### Elenco dei compiti
A – Nel brano sull'arte nella comunicazione sociale, che cosa viene detto che è necessariamente ogni parola?
B – Cita dal brano sull'arte nella comunicazione sociale tutto ciò che va da «Il linguaggio artistico» fino a «visioni di sé.».

“L’arte nella comunicazione sociale”, vuole essere un’occasione per riscoprire e valorizzare l’arte come strumento di comunicazione umana.
L’arte dice l’indicibile, offre espressione a ciò che non ha accesso alla parola, perché la trascende, perché non si lascia catturare dalle sue strette maglie, le maglie grammaticali, sintattiche, lessicali, che deformano e riformano, per adattare ad una forma-altra precostituita. Ogni parola è necessariamente un pregiudizio: una categorizzazione concettuale della realtà.
Il linguaggio artistico allarga le possibilità del comunicabile, oltrepassando la dimensione del significato, e accedendo a quella del senso, puntando quindi sulla dimensione evocativa, sinestesica; agendo come fonte di insight, intuizioni; fecondando l’UOMO-UNO, pronto a partorire nuove visioni di sé.

### Materiale mostrato
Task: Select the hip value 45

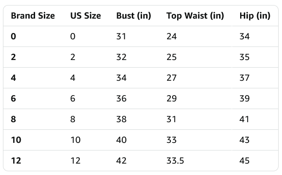Action: (x=244, y=161)
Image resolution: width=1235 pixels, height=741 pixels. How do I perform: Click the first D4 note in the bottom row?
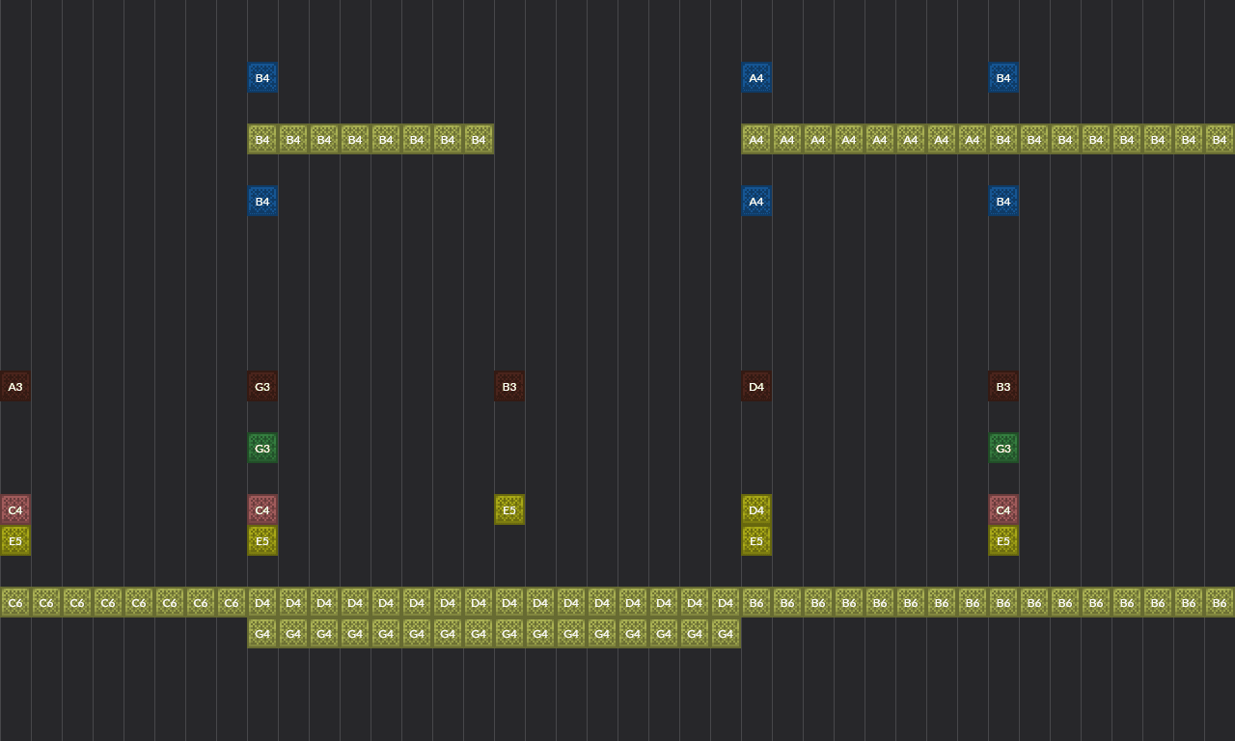261,602
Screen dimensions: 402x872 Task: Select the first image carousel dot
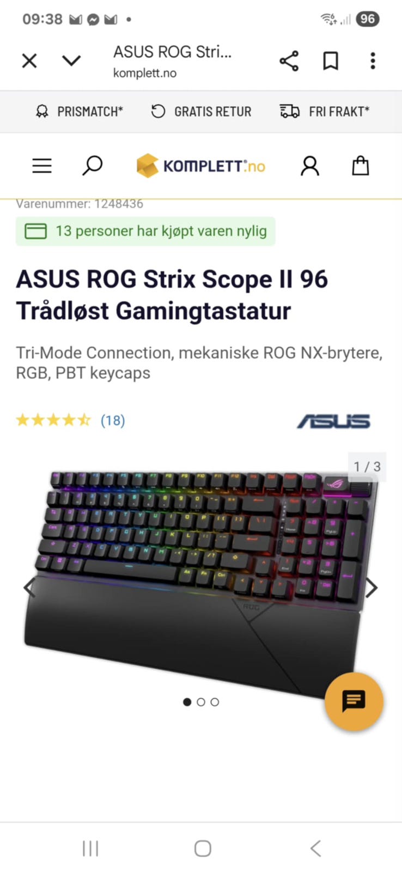(x=187, y=702)
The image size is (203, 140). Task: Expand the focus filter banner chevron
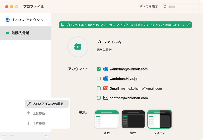pos(183,25)
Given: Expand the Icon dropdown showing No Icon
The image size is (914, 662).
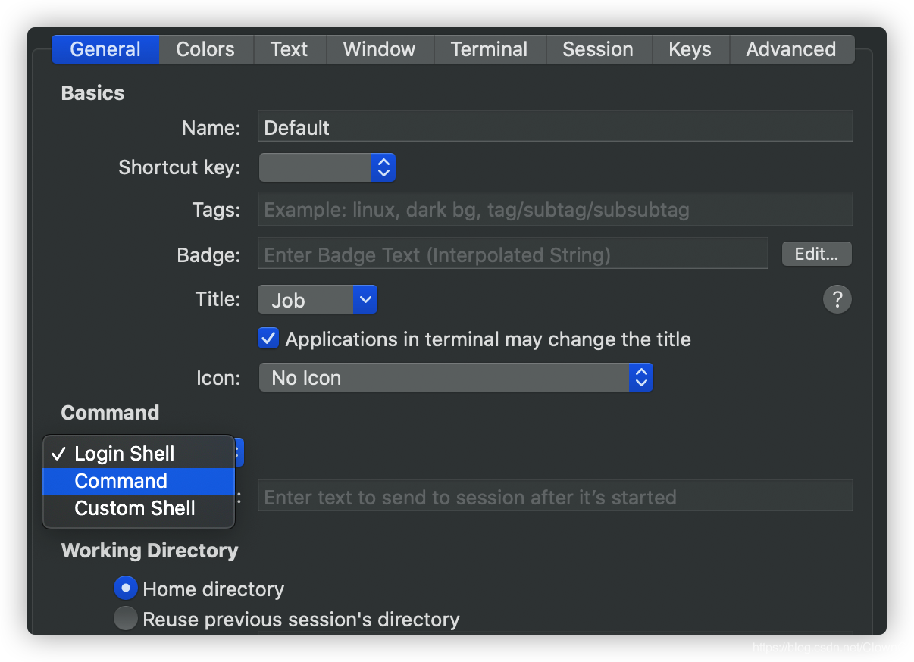Looking at the screenshot, I should [x=455, y=377].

### Risposte per compito
A – Un pregiudizio, cioè una categorizzazione concettuale della realtà.

B –
Il linguaggio artistico allarga le possibilità del comunicabile, oltrepassando la dimensione del significato, e accedendo a quella del senso, puntando quindi sulla dimensione evocativa, sinestesica; agendo come fonte di insight, intuizioni; fecondando l’UOMO-UNO, pronto a partorire nuove visioni di sé.